Hi!
I'm using R2HTML in my RcmdrPlugin.temis package to output localized
strings to a HTML file. Thus, I insert a simple header at the top of the
file to specify what encoding is used; if I don't do that, Web browsers
assume it is latin1, which is not always true.
My problem is, I could not find a way to detect what encoding is used by
R2HTML in the most general case. R2HTML simply calls cat() with the file
name, which means the text connection is opened using file(encoding =
getOption("encoding")). This is fine, except that when
getOption("encoding")) is set to "native.enc", I'm not able to find out
the real encoding that was used for output.
Of course, ideally I would tell R2HTML to output everything as UTF-8,
and I would add this information to the header. But AFAICT this is not
possible in the current state of this package. So I would be very
grateful if somebody could provide me with a solution to resolve
"native.enc" to the encoding name.
Thanks for your help
Find out what "native.enc" corresponds to
3 messages · Brian Ripley, Milan Bouchet-Valat
On 05/08/2012 09:54, Milan Bouchet-Valat wrote:
Hi!
I'm using R2HTML in my RcmdrPlugin.temis package to output localized
strings to a HTML file. Thus, I insert a simple header at the top of the
file to specify what encoding is used; if I don't do that, Web browsers
assume it is latin1, which is not always true.
My problem is, I could not find a way to detect what encoding is used by
R2HTML in the most general case. R2HTML simply calls cat() with the file
name, which means the text connection is opened using file(encoding =
getOption("encoding")). This is fine, except that when
getOption("encoding")) is set to "native.enc", I'm not able to find out
the real encoding that was used for output.
Of course, ideally I would tell R2HTML to output everything as UTF-8,
and I would add this information to the header. But AFAICT this is not
possible in the current state of this package. So I would be very
grateful if somebody could provide me with a solution to resolve
"native.enc" to the encoding name.
?options points you to ?connections, which does explain this. See
Sys.getlocale("LC_CTYPE") to see
'the internal encoding of the current locale'
(or at least, what the OS claims it to be: e.g. some lie about 'C' locales).

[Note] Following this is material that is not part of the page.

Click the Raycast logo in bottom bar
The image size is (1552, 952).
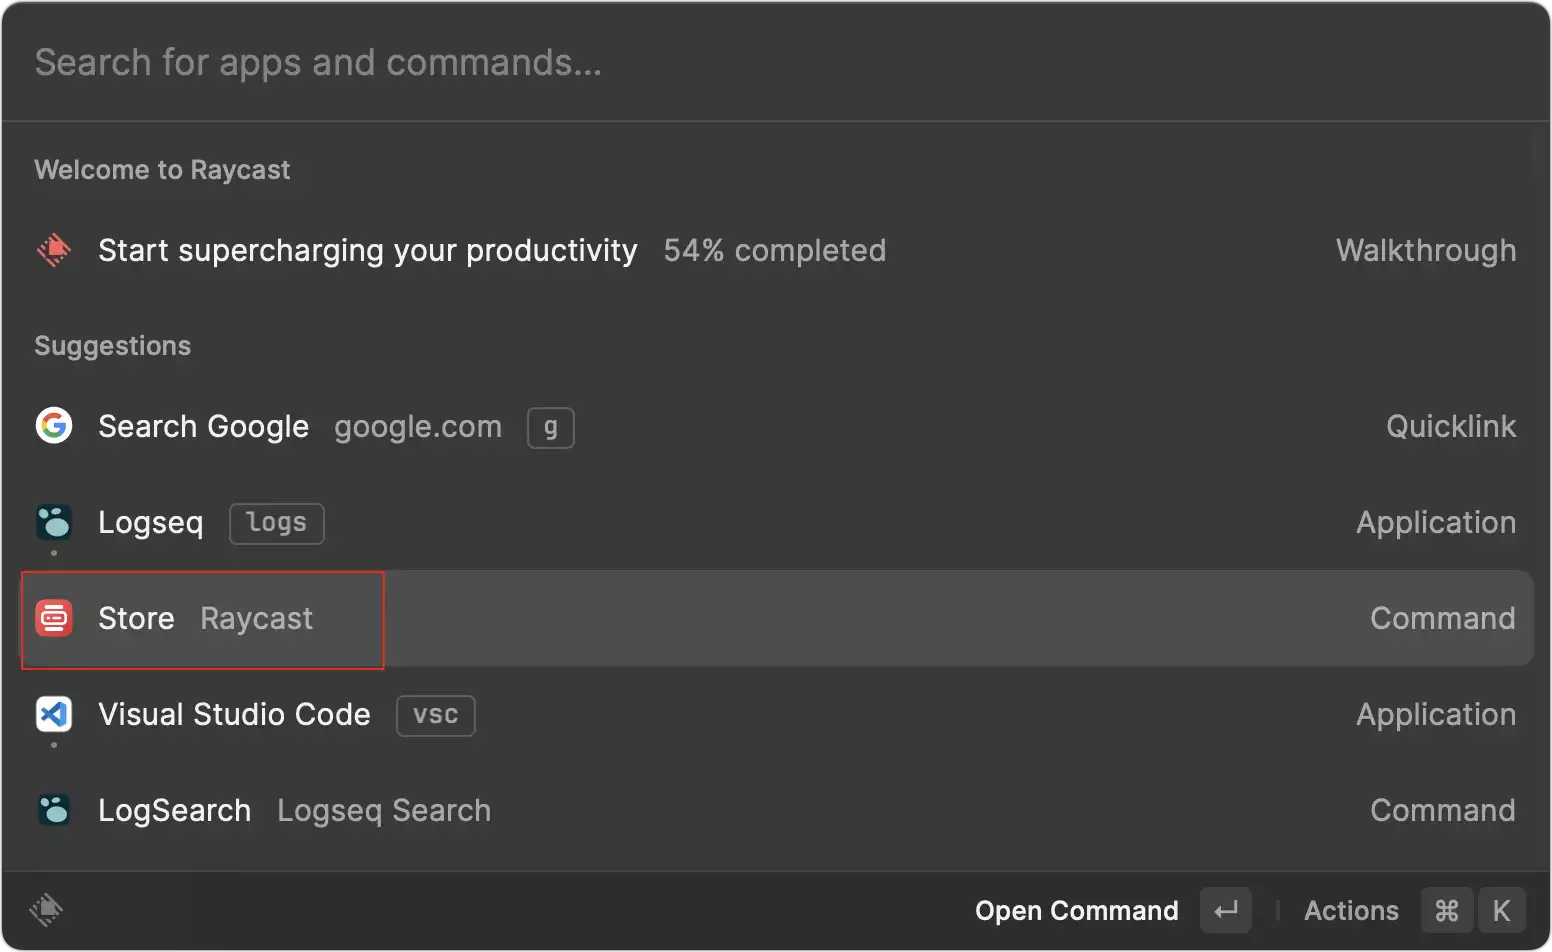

As for a name, iconv() knows this as "" (and some OSes do make it rather
hard to find a name if it is not part of the locale name).
Brian D. Ripley, ripley at stats.ox.ac.uk Professor of Applied Statistics, http://www.stats.ox.ac.uk/~ripley/ University of Oxford, Tel: +44 1865 272861 (self) 1 South Parks Road, +44 1865 272866 (PA) Oxford OX1 3TG, UK Fax: +44 1865 272595
Le dimanche 05 ao?t 2012 ? 10:04 +0100, Prof Brian Ripley a ?crit :
On 05/08/2012 09:54, Milan Bouchet-Valat wrote:
Hi!
I'm using R2HTML in my RcmdrPlugin.temis package to output localized
strings to a HTML file. Thus, I insert a simple header at the top of the
file to specify what encoding is used; if I don't do that, Web browsers
assume it is latin1, which is not always true.
My problem is, I could not find a way to detect what encoding is used by
R2HTML in the most general case. R2HTML simply calls cat() with the file
name, which means the text connection is opened using file(encoding =
getOption("encoding")). This is fine, except that when
getOption("encoding")) is set to "native.enc", I'm not able to find out
the real encoding that was used for output.
Of course, ideally I would tell R2HTML to output everything as UTF-8,
and I would add this information to the header. But AFAICT this is not
possible in the current state of this package. So I would be very
grateful if somebody could provide me with a solution to resolve
"native.enc" to the encoding name.
?options points you to ?connections, which does explain this. See
Sys.getlocale("LC_CTYPE") to see
'the internal encoding of the current locale'
(or at least, what the OS claims it to be: e.g. some lie about 'C' locales).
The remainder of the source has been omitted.